DUBAI — Gold prices held steady in Dubai on Wednesday morning, stabilizing after a volatile month that saw the precious metal shed nearly Dh73 per gram in March despite escalating conflict in the Middle East.
Data from the Dubai Jewellery Group showed 24K gold trading at Dh563.50 per gram, up marginally from Dh563.25 at Tuesday’s close. Other variants also saw slight gains, with 22K at Dh521.75, 21K at Dh500.25, 18K at Dh428.75, and 14K at Dh334.50 per gram.
The modest uptick follows a turbulent March during which gold lost more than Dh100 per gram at one point before staging a partial recovery. The metal ultimately closed the month down nearly Dh73 per gram, defying expectations that prolonged regional conflict would drive safe-haven demand.
Globally, spot gold rose 0.63 per cent to $4,677 per ounce on Wednesday, while silver slipped 0.5 per cent to $74.28.
Safe-Haven Status Falters
Ahmad Assiri, research strategist at Pepperstone, said gold’s inability to act as a traditional safe haven throughout March signals a fundamental shift in the global macroeconomic landscape.

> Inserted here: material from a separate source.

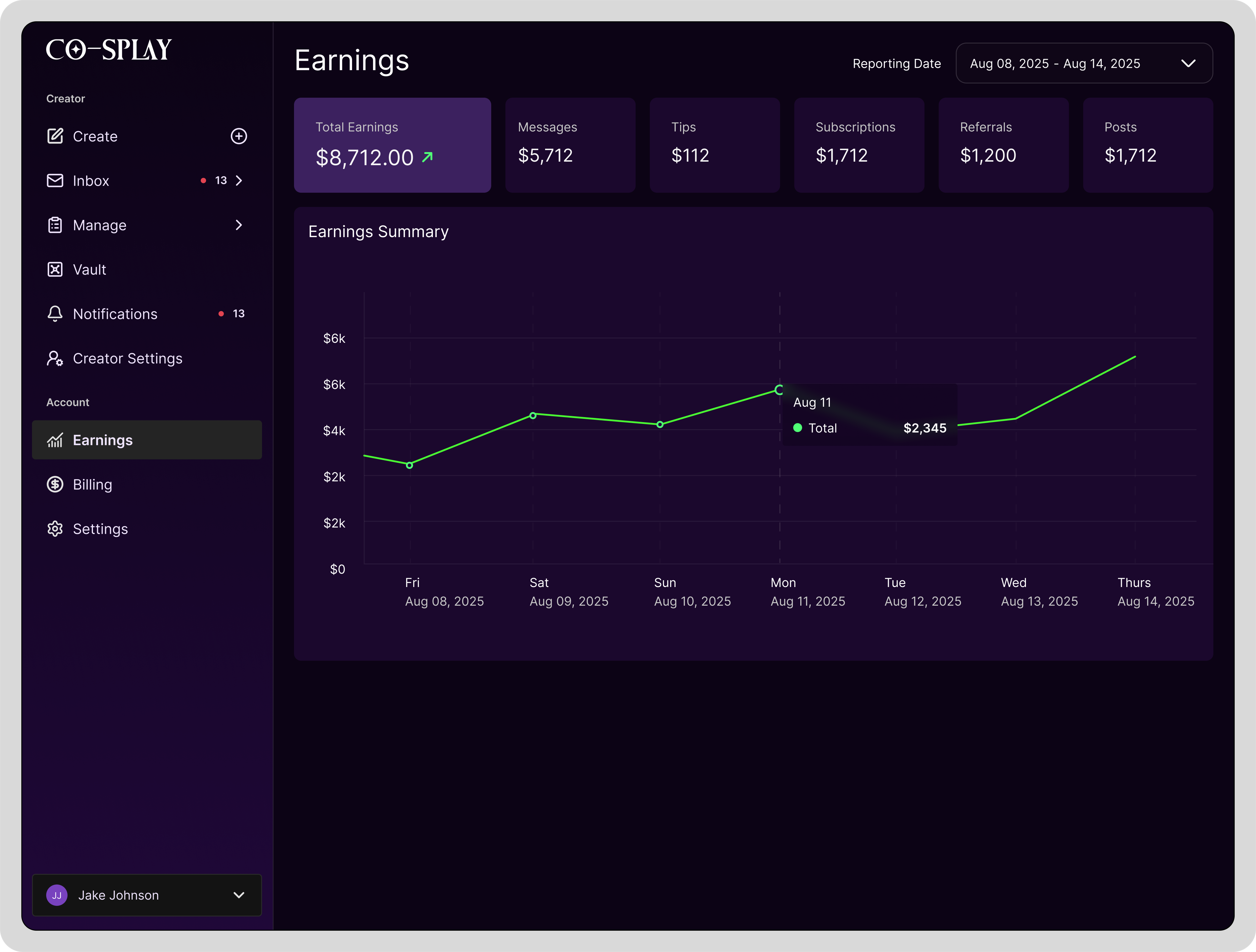Image resolution: width=1256 pixels, height=952 pixels.
Task: Open the Create menu item
Action: coord(95,136)
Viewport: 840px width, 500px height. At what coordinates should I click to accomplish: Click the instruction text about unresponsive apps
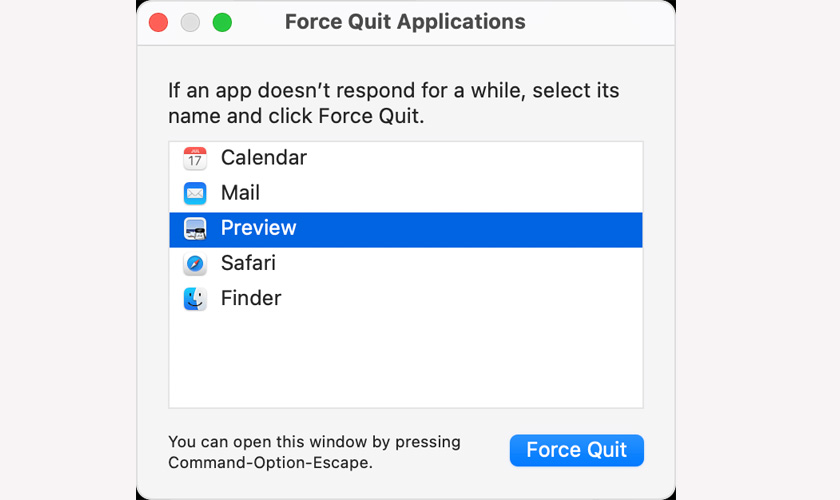[393, 103]
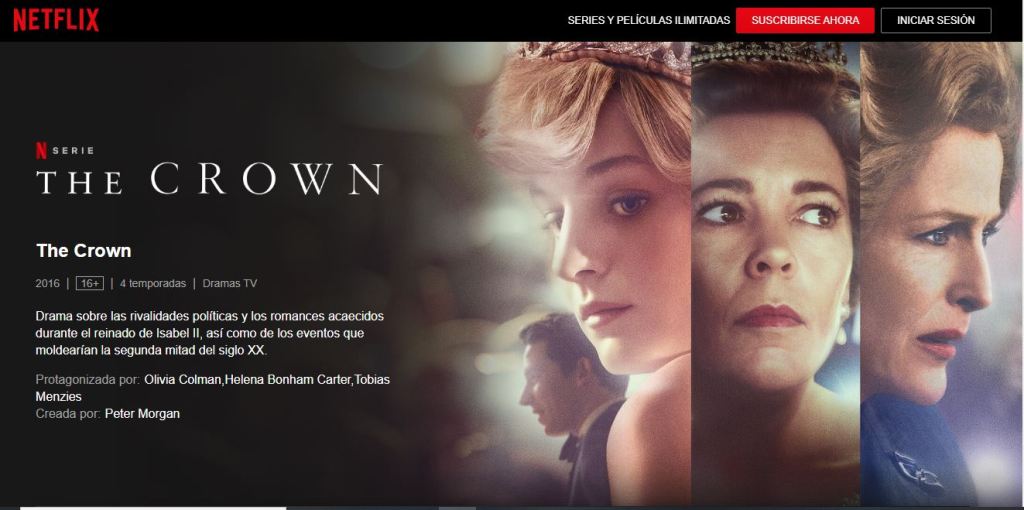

“Despite peak geopolitical tensions, the traditional fear trade was completely overshadowed by a surge in US Treasury yields, which supported the dollar and forced a painful downside repricing of the yellow metal,” Assiri said.
He noted that market sentiment shifted as investors began factoring in higher inflation expectations, leading to a reversal in anticipated monetary easing. “Investors ditched the idea of rate cuts in favor of potential hikes. For gold, an asset that provides no yield, this hawkish-leaning environment acted as a headwind for capital flows.”
Technical Damage and Competing Assets
Assiri added that technical factors intensified selling pressure after gold fell below the key $5,000 per ounce level—previously viewed as a floor—as well as its 50-day moving average.
“The metal lost its luster to the energy complex, where extreme volatility offered a more aggressive vehicle for speculative capital,” he said. “In a month defined by risk, the market chose the yield of the dollar and the volatility of oil over the safety of gold.”
The analysis underscores a shifting dynamic for the precious metal, which has historically been viewed as a hedge against geopolitical uncertainty. With US monetary policy expectations pivoting and energy markets capturing investor attention, gold’s traditional safe-haven role appears to have been temporarily sidelined.